### Aim of the exercise
Nothing but the lines from the one containing "This screenshot has width=957, height=970." through the end of the data below should appear in the answer, each exact and free of pictures.

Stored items
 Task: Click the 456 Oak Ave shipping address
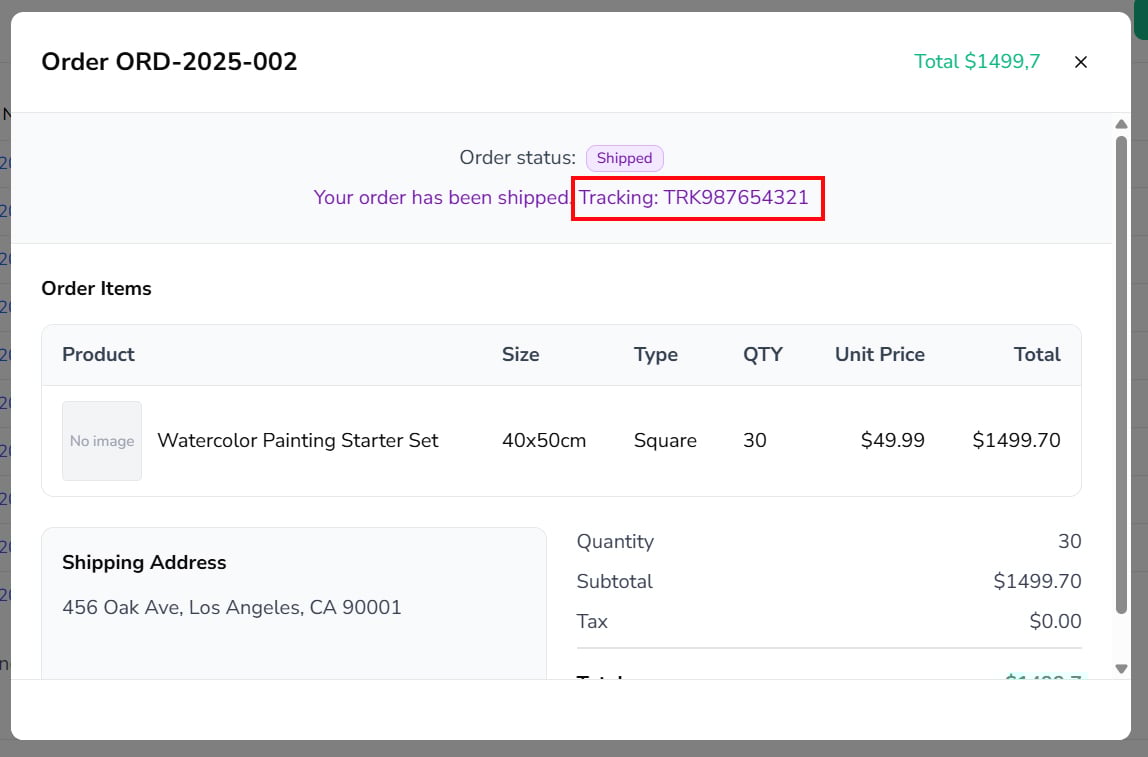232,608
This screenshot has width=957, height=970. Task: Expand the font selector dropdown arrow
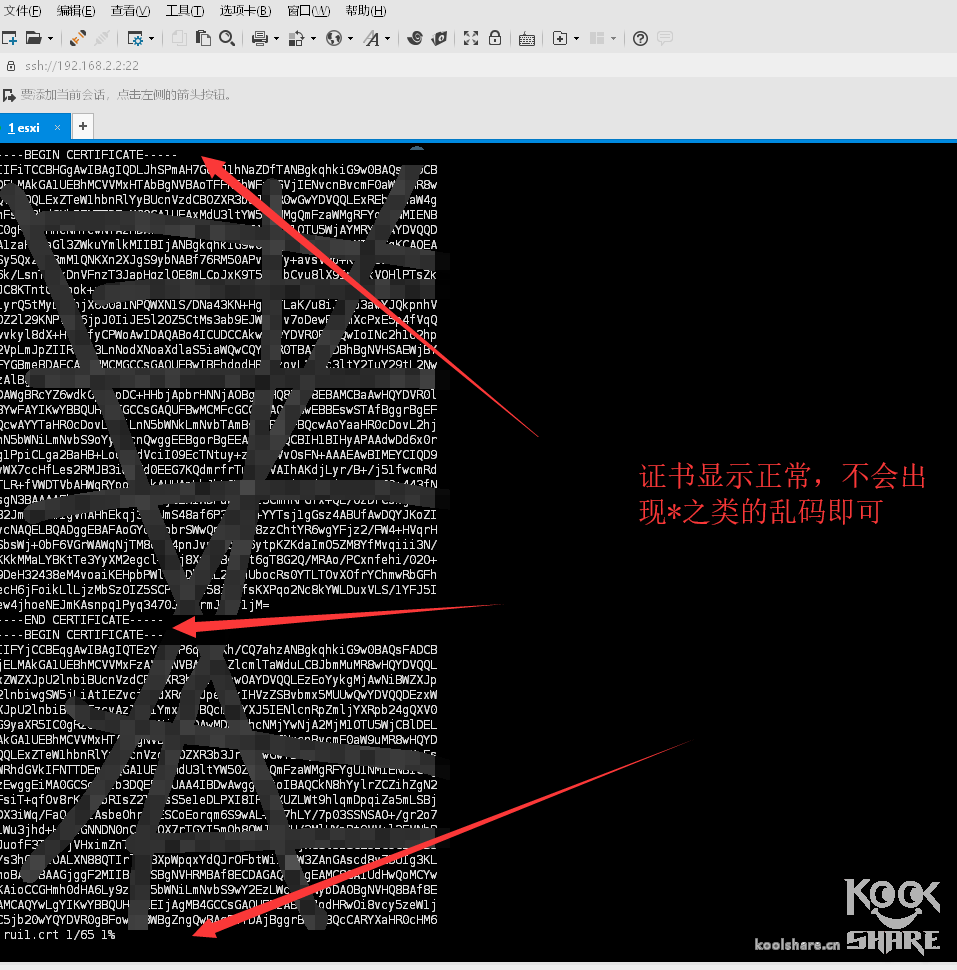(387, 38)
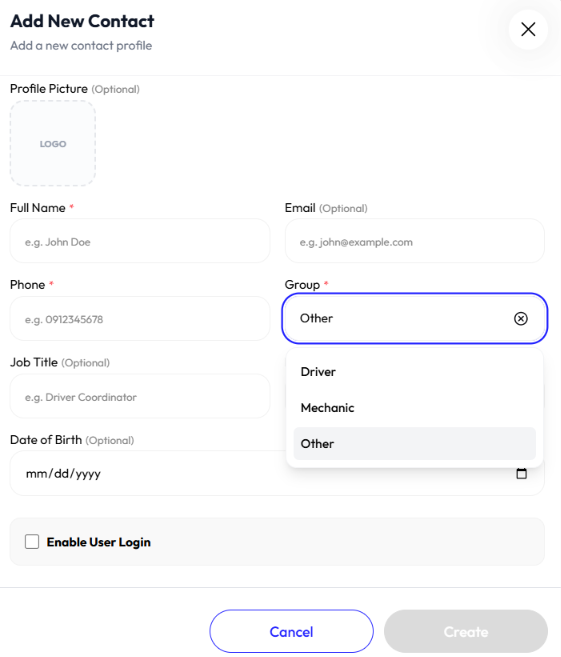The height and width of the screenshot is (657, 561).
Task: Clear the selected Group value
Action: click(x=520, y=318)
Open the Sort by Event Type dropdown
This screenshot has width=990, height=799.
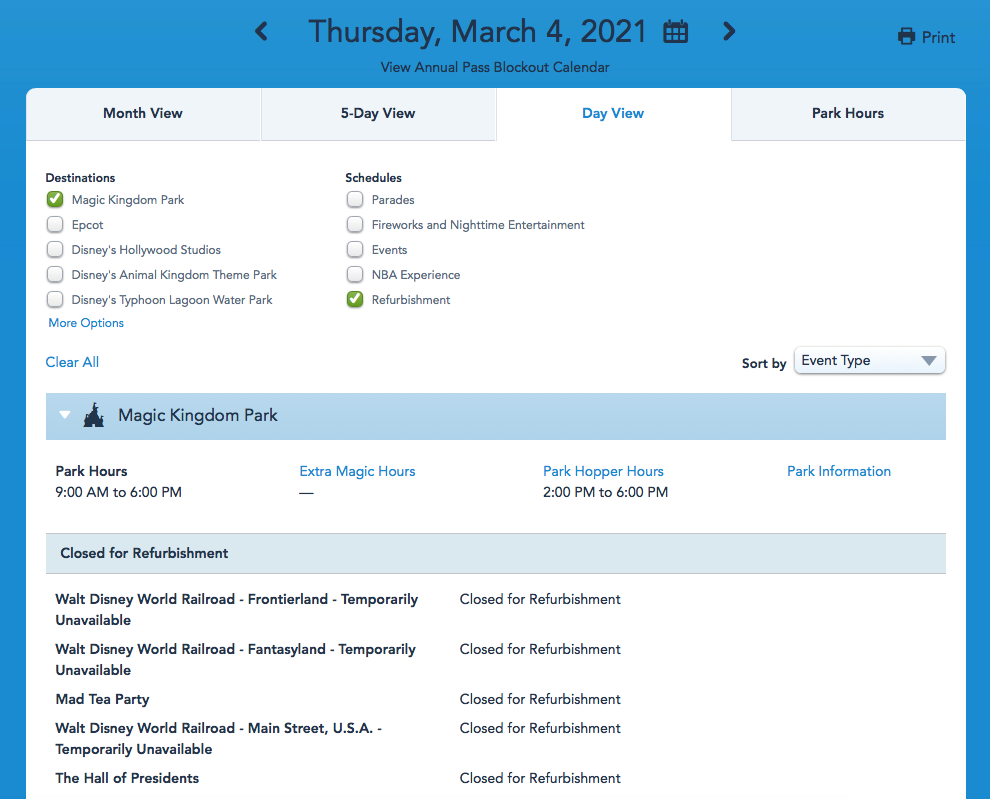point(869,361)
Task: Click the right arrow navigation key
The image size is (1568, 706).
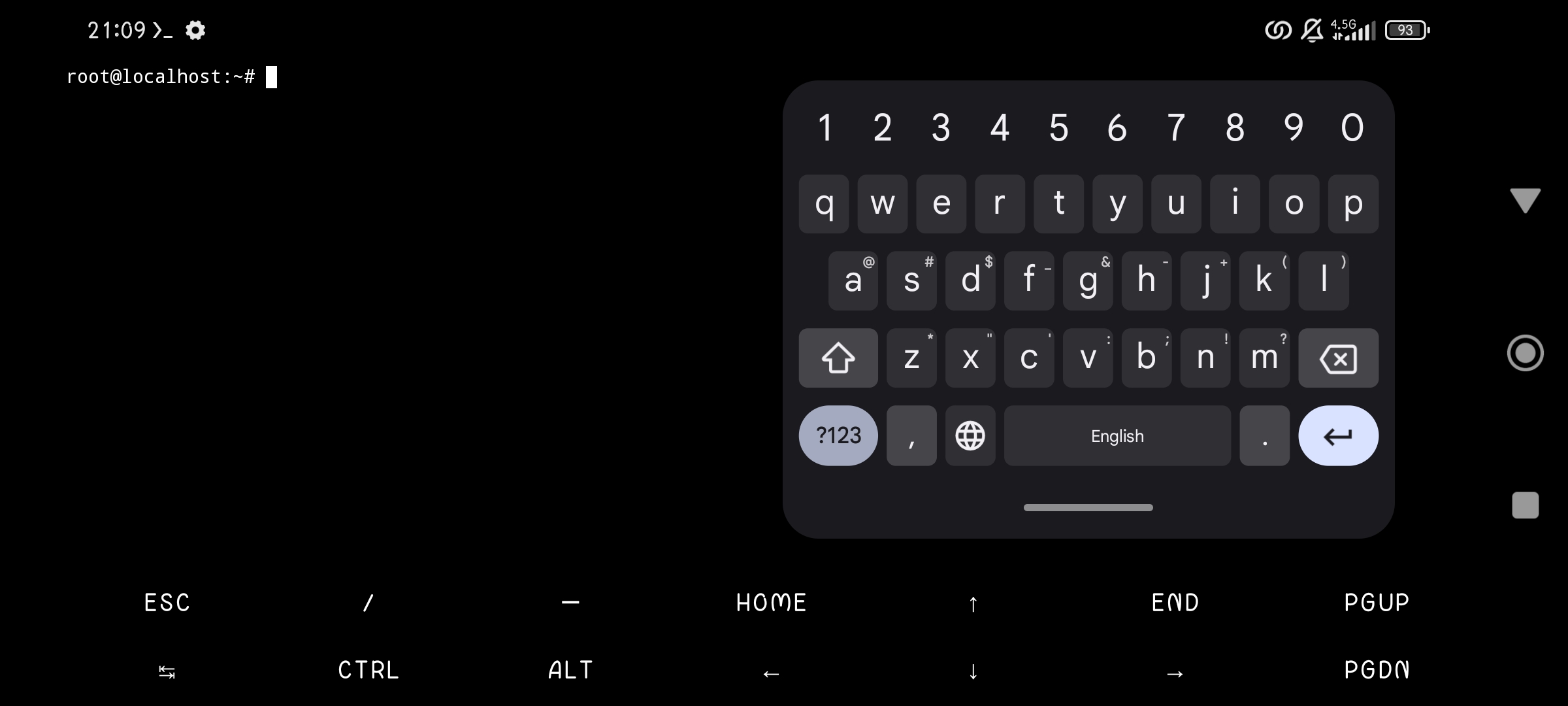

### Solved problem
This screenshot has width=957, height=970. Task: Expand the font selector dropdown arrow
(387, 38)
The height and width of the screenshot is (657, 561).
Task: Clear the selected Group value
Action: click(x=520, y=318)
Open the Sort by Event Type dropdown
This screenshot has width=990, height=799.
point(869,361)
Task: Click the right arrow navigation key
The image size is (1568, 706).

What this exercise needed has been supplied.